Bandera de México: relato tejido en tela
Antes de ser emblema, fue presagio. El mito de la fundación de México-Tenochtitlan habla de una señal: un águila posada sobre un nopal, en medio del lago, marcando el sitio donde habría de levantarse una ciudad. Esa imagen, registrada en crónicas del siglo XVI, permanece en el centro de la bandera nacional. No como ornamento, sino como memoria activa: una señal que atravesó los siglos y que aún hoy, al desplegarse en tela, vuelve a situarnos frente a nuestro origen.

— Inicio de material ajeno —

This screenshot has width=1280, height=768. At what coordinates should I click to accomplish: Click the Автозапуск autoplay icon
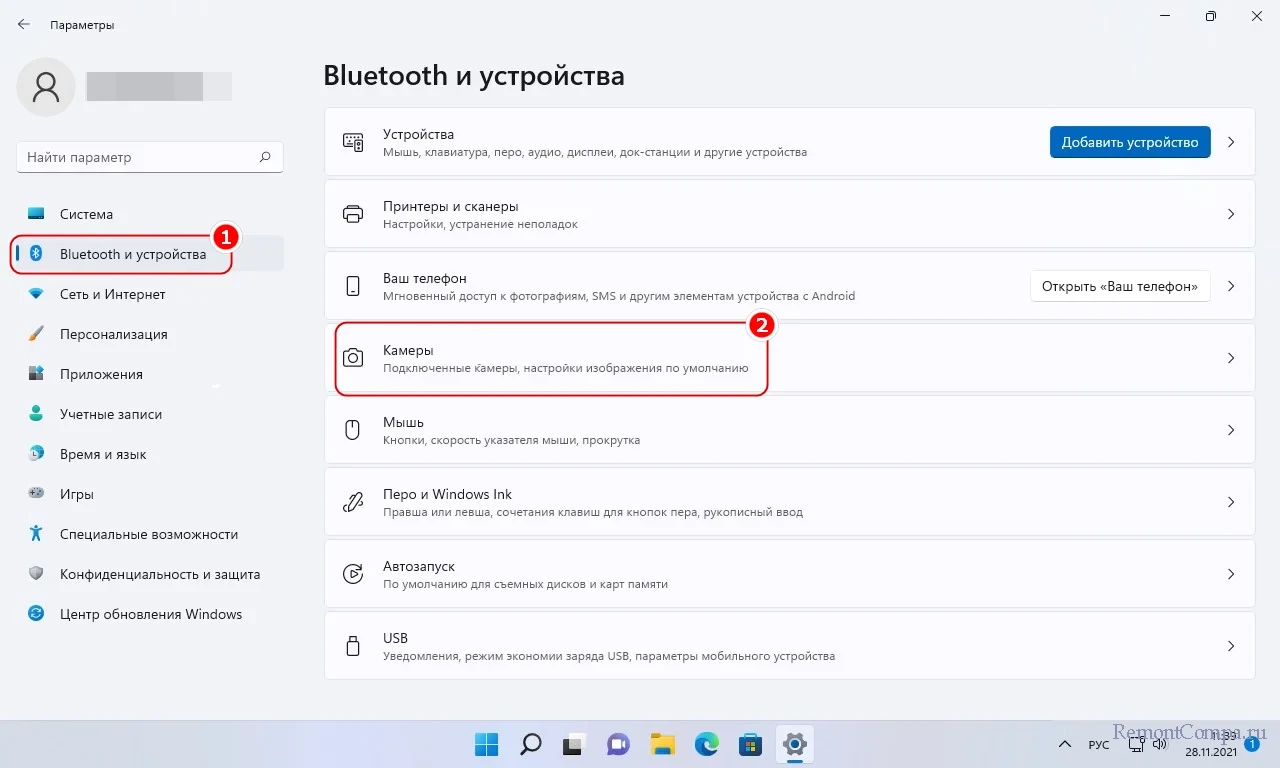(353, 574)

Cada 24 de febrero se conmemora en México el Día de la Bandera. La fecha recuerda la adopción, en 1821, del estandarte trigarante que dio origen al lábaro patrio, antecedente directo del diseño actual, definido en sus rasgos esenciales a lo largo del siglo XIX y regulado hoy por la Ley sobre el Escudo, la Bandera y el Himno Nacionales.
La bandera de México se eleva como un relato tejido en tela. Las franjas verde, blanca y roja, dispuestas verticalmente desde 1821 y vinculadas al Plan de Iguala y al Ejército Trigarante, han resignificado sus valores con el tiempo. El escudo retoma la tradición mexica documentada por fray Bernardino de Sahagún y Hernando Alvarado Tezozómoc: el águila que señala origen y destino.
El diseño actual del escudo fue establecido oficialmente en 1968, a partir del trabajo de Francisco Eppens Helguera, quien integró la herencia indígena con una composición heráldica moderna. Así, la bandera no es solo un símbolo cívico, sino una síntesis histórica: memoria antigua e historia independiente reunidas en un mismo paño que, al ondear, vuelve a contar quiénes somos.